Historically, a judge was required to orally pronounce special conditions of probation, and when the oral pronouncement conflicted with the written probation order, the oral pronouncement would control, irrespective of whether the written condition was otherwise objectionable. State v. Hart, 668 So. 2d 589, 592 (Fla.1996). The rationale for this rule was grounded in procedural due process principles of notice and opportunity to be heard. Because *923 written sentencing orders are not customarily provided to defendants until after court proceedings are concluded, defendants had no opportunity to interpose contemporaneous objections to such conditions unless they were orally announced during the sentencing proceeding. Id. The rule was different for general probation conditions, however, because defendants were deemed to have constructive notice of these requirements. Id.

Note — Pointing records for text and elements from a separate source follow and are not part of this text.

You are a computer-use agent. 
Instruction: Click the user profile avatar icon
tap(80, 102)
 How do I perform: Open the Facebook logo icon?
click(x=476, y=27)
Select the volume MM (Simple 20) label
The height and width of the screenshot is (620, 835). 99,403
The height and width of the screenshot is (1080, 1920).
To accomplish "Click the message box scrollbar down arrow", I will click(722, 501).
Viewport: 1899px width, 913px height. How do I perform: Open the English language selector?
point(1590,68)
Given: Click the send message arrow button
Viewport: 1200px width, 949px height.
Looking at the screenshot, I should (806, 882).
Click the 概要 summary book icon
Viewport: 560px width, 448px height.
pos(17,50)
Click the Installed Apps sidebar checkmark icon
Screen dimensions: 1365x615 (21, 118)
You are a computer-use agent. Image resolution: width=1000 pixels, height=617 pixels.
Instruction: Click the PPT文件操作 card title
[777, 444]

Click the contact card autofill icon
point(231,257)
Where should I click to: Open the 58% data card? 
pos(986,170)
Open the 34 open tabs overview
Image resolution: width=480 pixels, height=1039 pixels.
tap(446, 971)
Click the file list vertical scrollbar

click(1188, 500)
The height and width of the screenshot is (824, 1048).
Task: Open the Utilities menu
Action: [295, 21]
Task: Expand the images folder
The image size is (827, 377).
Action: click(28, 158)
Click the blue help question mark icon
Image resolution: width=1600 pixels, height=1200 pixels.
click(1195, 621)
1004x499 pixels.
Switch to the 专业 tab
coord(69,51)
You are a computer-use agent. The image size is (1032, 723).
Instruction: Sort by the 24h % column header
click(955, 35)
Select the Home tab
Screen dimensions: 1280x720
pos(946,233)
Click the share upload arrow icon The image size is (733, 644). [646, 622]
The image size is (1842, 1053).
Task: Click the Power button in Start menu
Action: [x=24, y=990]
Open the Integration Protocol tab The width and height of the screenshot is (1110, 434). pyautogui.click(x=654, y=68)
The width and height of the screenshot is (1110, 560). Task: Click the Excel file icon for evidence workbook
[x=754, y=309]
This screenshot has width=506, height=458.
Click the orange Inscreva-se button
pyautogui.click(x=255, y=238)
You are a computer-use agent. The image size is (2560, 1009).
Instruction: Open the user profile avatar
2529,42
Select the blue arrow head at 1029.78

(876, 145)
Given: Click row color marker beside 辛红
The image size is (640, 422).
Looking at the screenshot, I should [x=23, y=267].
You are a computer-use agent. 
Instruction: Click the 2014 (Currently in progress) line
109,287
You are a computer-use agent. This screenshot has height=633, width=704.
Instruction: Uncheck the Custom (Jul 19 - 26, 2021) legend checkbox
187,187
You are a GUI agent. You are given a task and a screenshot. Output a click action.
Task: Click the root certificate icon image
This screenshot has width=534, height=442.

This historic rule is apparently no longer viable, however, in light of Maddox v. State, 760 So. 2d 89 (Fla.2000), a case not cited by either party to these proceedings or provided to the trial court. There, the court modified Hart, when it recognized that the reason for the different procedures used in imposing general and special probation conditions no longer obtains after the enactment of the latest version of Florida Rule of Criminal Procedure 3.800(b). Now, under rule 3.800(b), a defendant has the opportunity to interpose a substantive objection to probation conditions contained in the written order even if no contemporaneous objection is made at the sentencing proceeding. Therefore, procedural due process is satisfied without the need to orally pronounce otherwise proper special probation conditions. Id. at 105.[1] However, when a defendant establishes that he did not have notice of the condition in time to file a rule 3.800(b) motion, the historic rule apparently still applies. Id. at 106. Nothing in this record demonstrates any excuse for failing to timely challenge the order.

Moreover, even assuming that the historic rule is still viable, we do not believe it to be applicable here. This is not a case where Appellee's procedural due process rights were violated by the surprise imposition of a condition without notice or opportunity for objection. Appellee knew full well that "truthful testimony" was a probation condition, and he certainly had an opportunity to object when asked by the sentencing judge if he agreed to the terms of the written plea agreement.[2]

REVERSED AND REMANDED.

SHARP, W., and PALMER, JJ., concur.

NOTES

[1] This is not a case where the condition is allegedly illegal or in contravention of the plea agreement. Therefore, Appellee's only claim is the purported violation of procedural due process.

[2] Ashley v. State, 850 So. 2d 1265 (Fla.2003), upon which Appellee relies, is inapposite. Ashley involved a double jeopardy violation when the trial court resentenced Ashley to a more severe sentence. Moreover, nothing in Ashley manifested an intent by the court to overrule Maddox, a decision that the court did not mention. Although the Ashley court relied on Justice v. State, 674 So. 2d 123 (Fla.1996), Justice was based on Hart, which the court modified in Maddox.